> _Requirements_
Please render the listing below as a two-column CSV with headers input and output, one row per input/output pair, each field quoted and its line breaks turned into spaces. Begin at the line that has "Screen dimensions: 939x636", stop after the line that has "click(x=97, y=97)", and leave the pictures out.

> _Entries provided_

--*--

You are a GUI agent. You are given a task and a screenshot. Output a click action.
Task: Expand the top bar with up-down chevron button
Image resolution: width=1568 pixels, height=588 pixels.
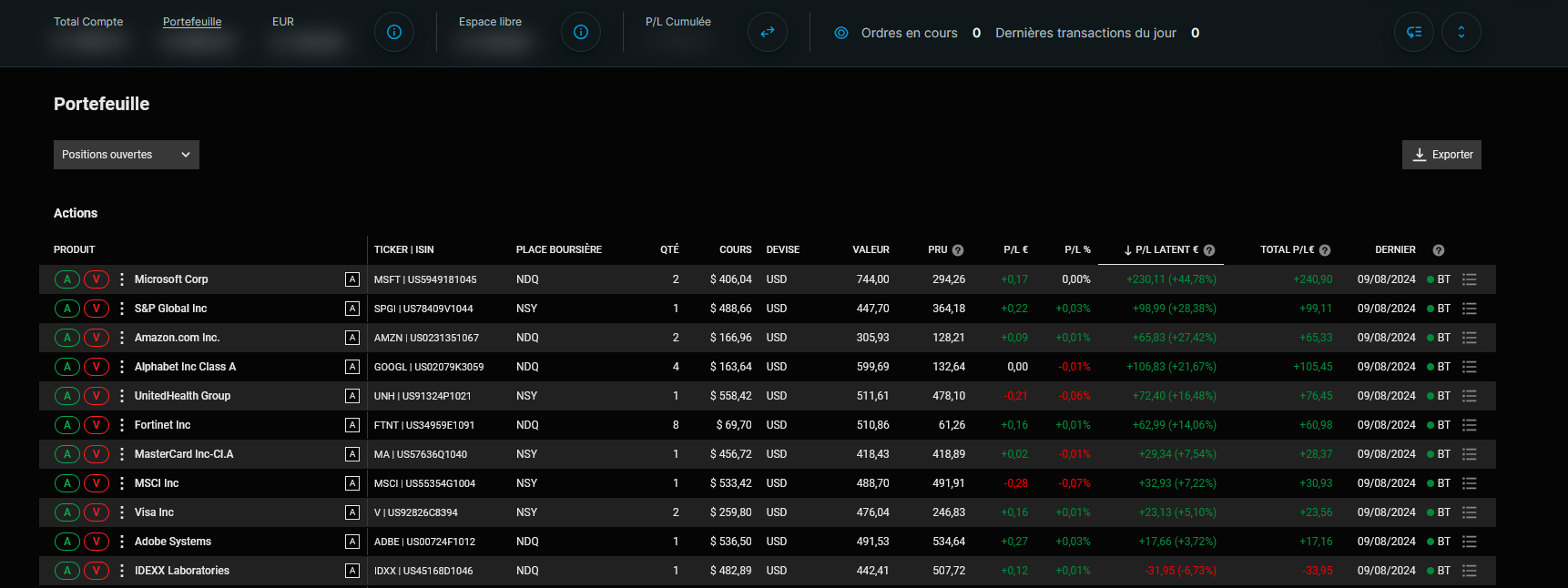coord(1461,32)
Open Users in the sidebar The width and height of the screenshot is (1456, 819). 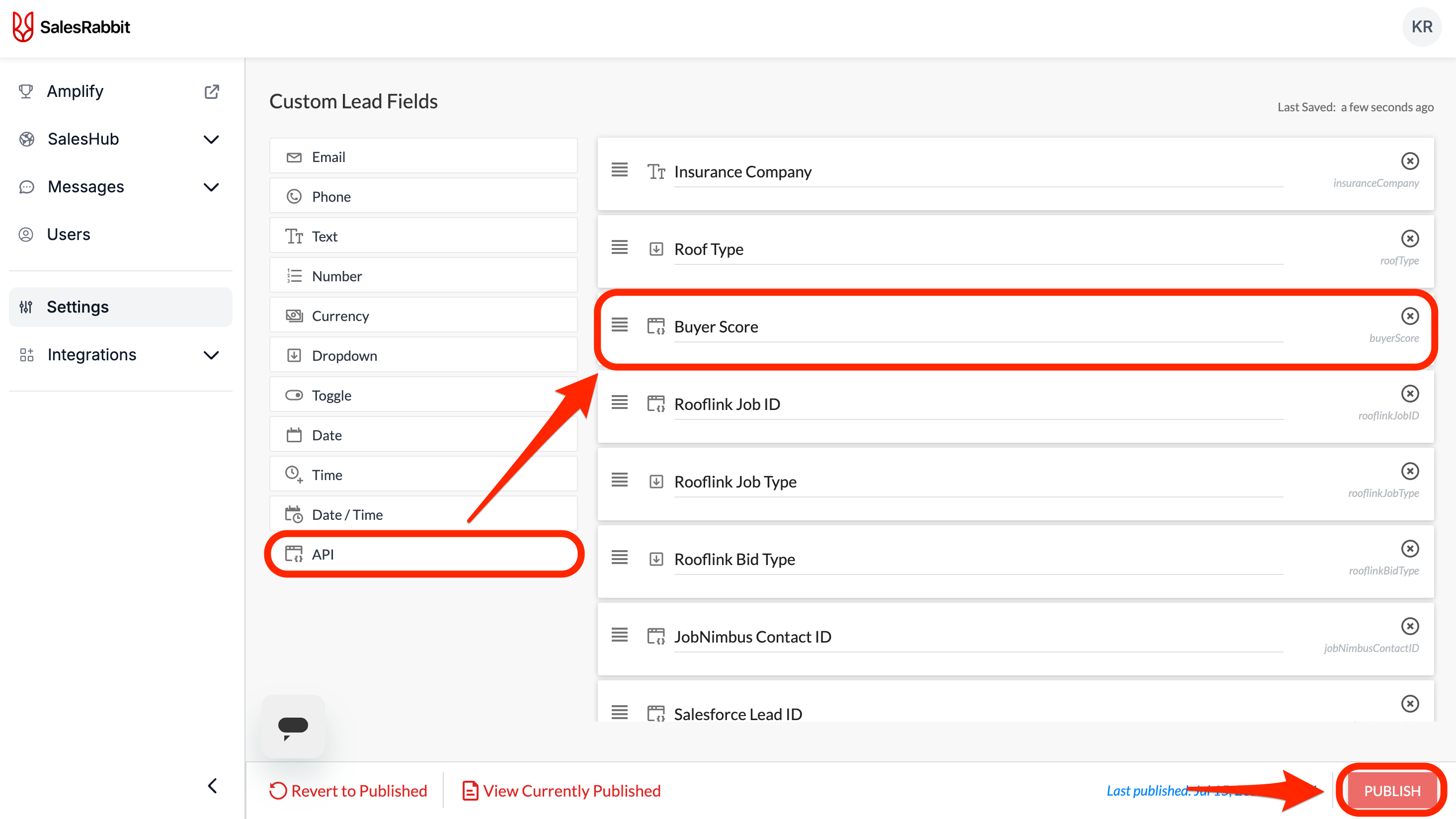click(69, 235)

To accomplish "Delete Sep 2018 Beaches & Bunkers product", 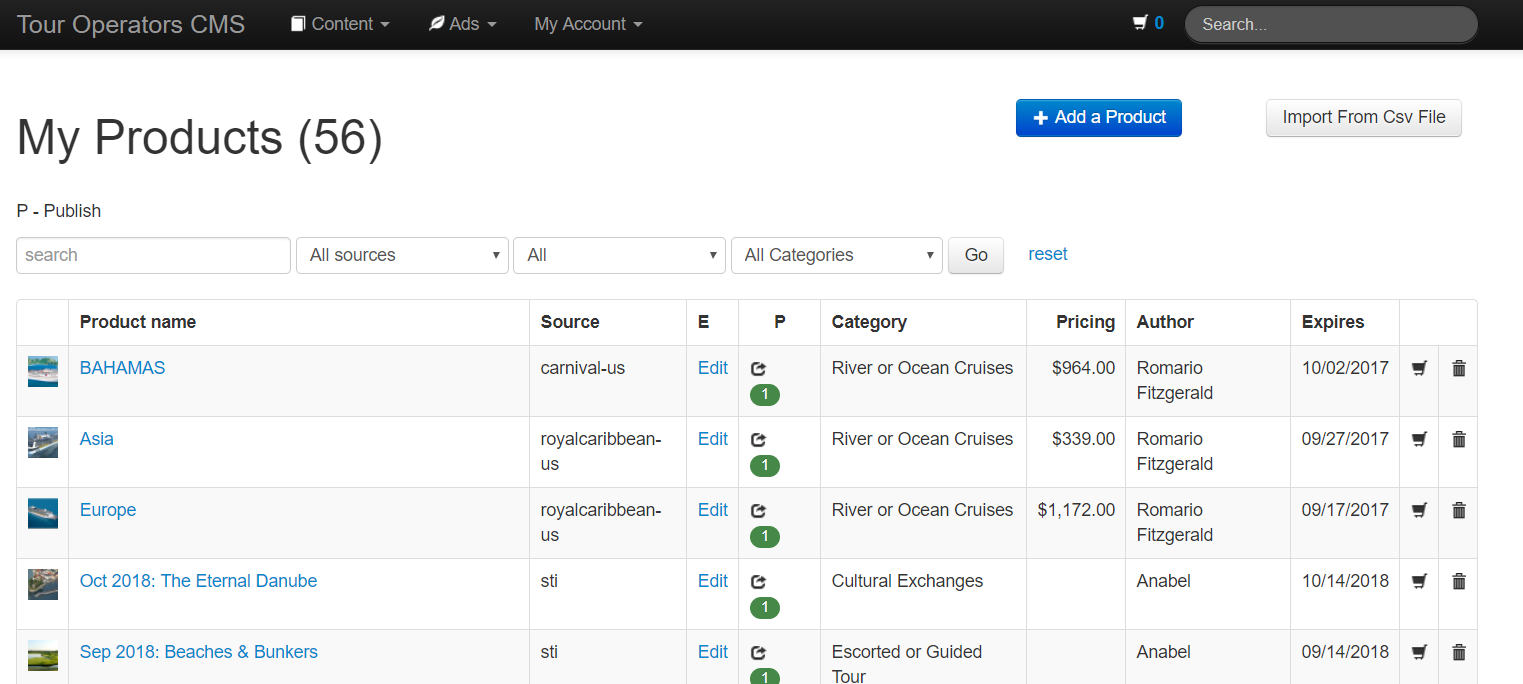I will pyautogui.click(x=1458, y=652).
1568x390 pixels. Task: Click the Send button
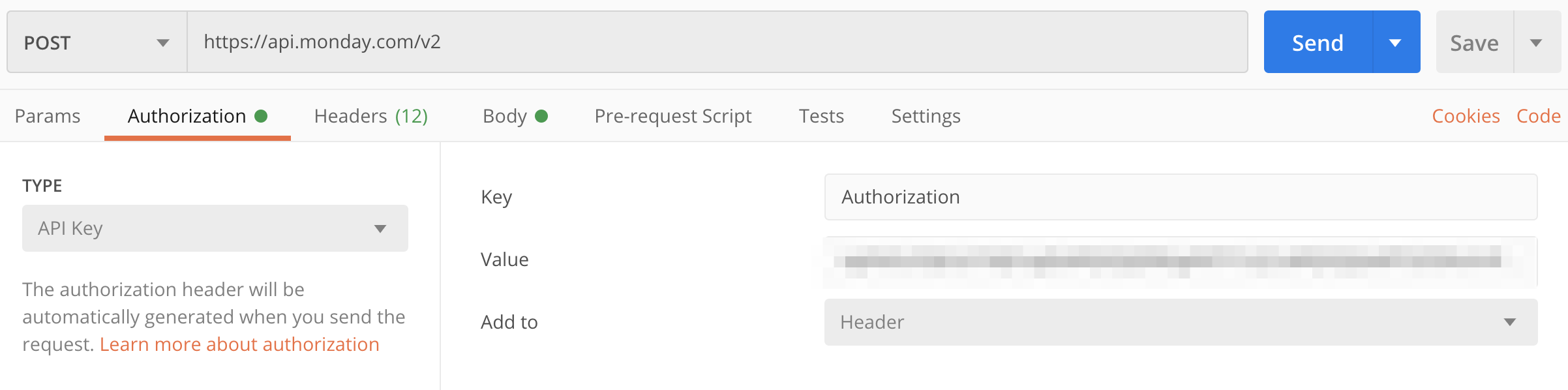coord(1318,42)
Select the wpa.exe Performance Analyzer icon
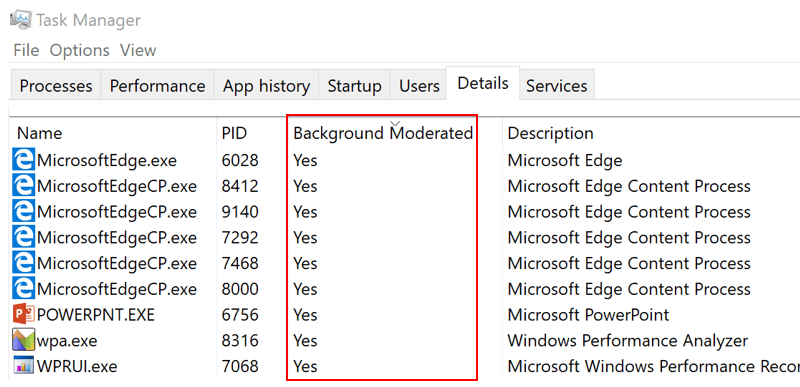The width and height of the screenshot is (800, 387). point(23,340)
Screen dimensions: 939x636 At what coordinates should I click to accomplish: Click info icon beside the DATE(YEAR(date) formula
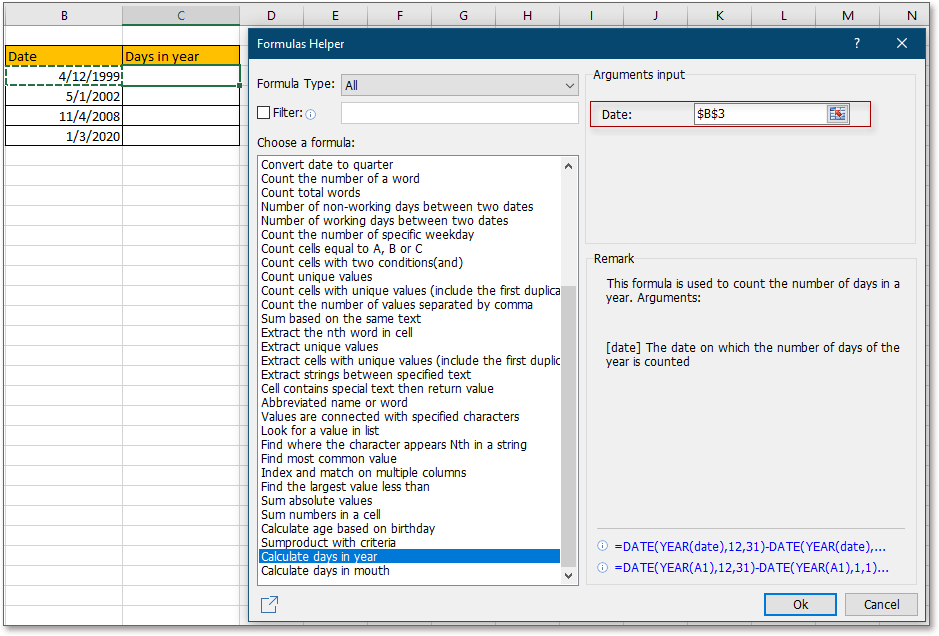[602, 546]
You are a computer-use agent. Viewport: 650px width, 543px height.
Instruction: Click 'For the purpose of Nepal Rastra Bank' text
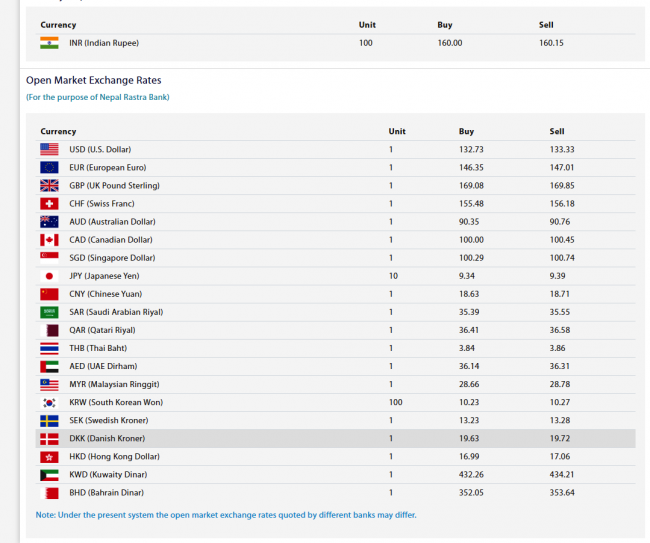click(x=97, y=97)
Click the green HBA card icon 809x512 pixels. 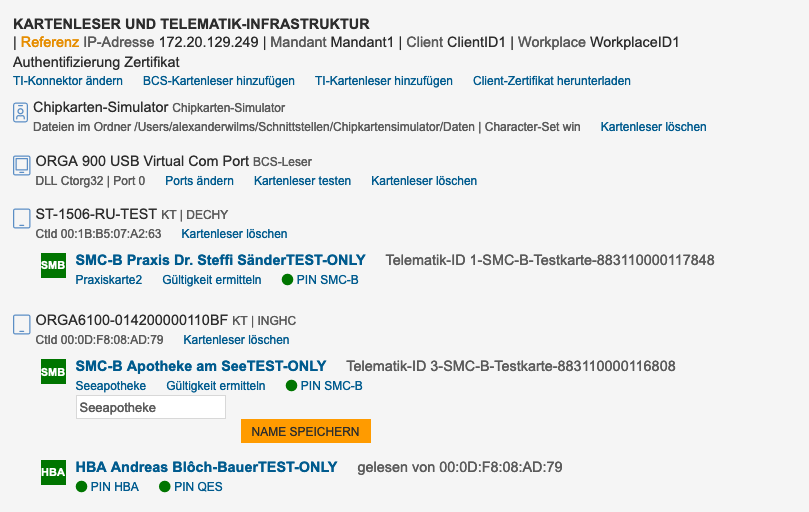coord(53,472)
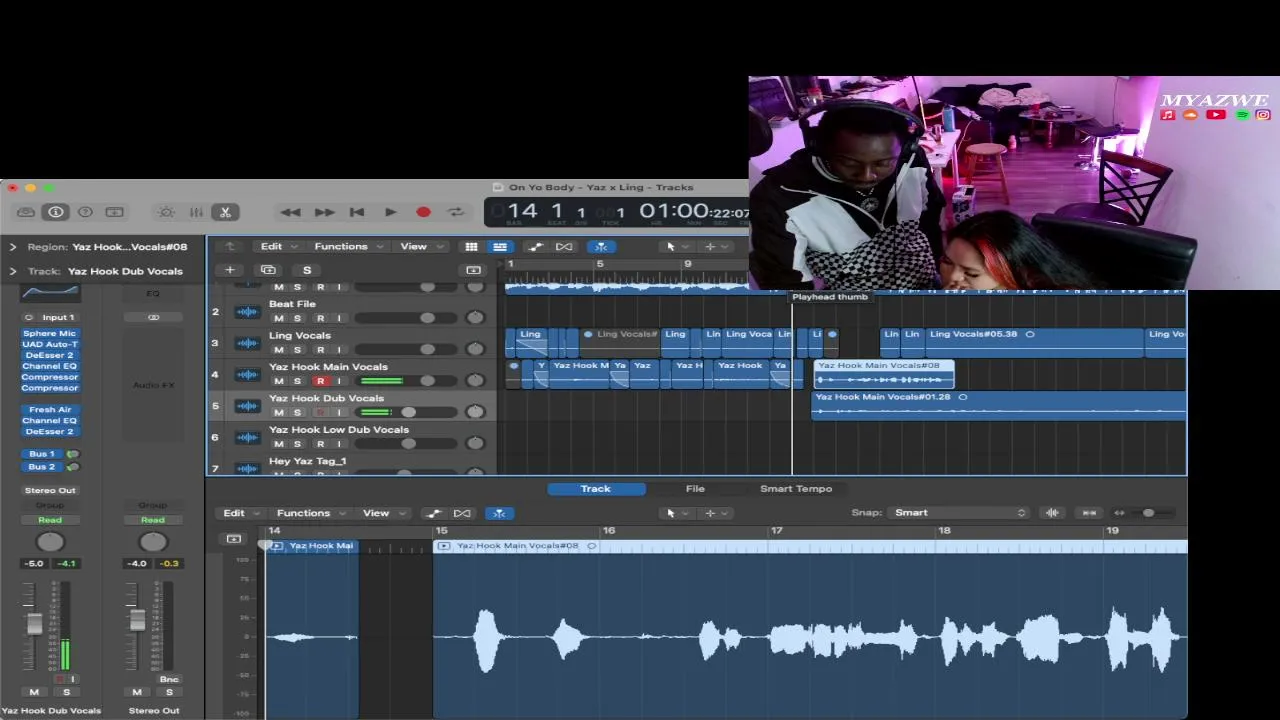The image size is (1280, 720).
Task: Start playback with the Play button
Action: (x=390, y=212)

--*--

> _The output_
input,output
"Screen dimensions: 939x636 At what coordinates should I click to accomplish: Click info icon beside the DATE(YEAR(date) formula","[602, 546]"
"You are a computer-use agent. Viewport: 650px width, 543px height. Instruction: Click 'For the purpose of Nepal Rastra Bank' text","click(x=97, y=97)"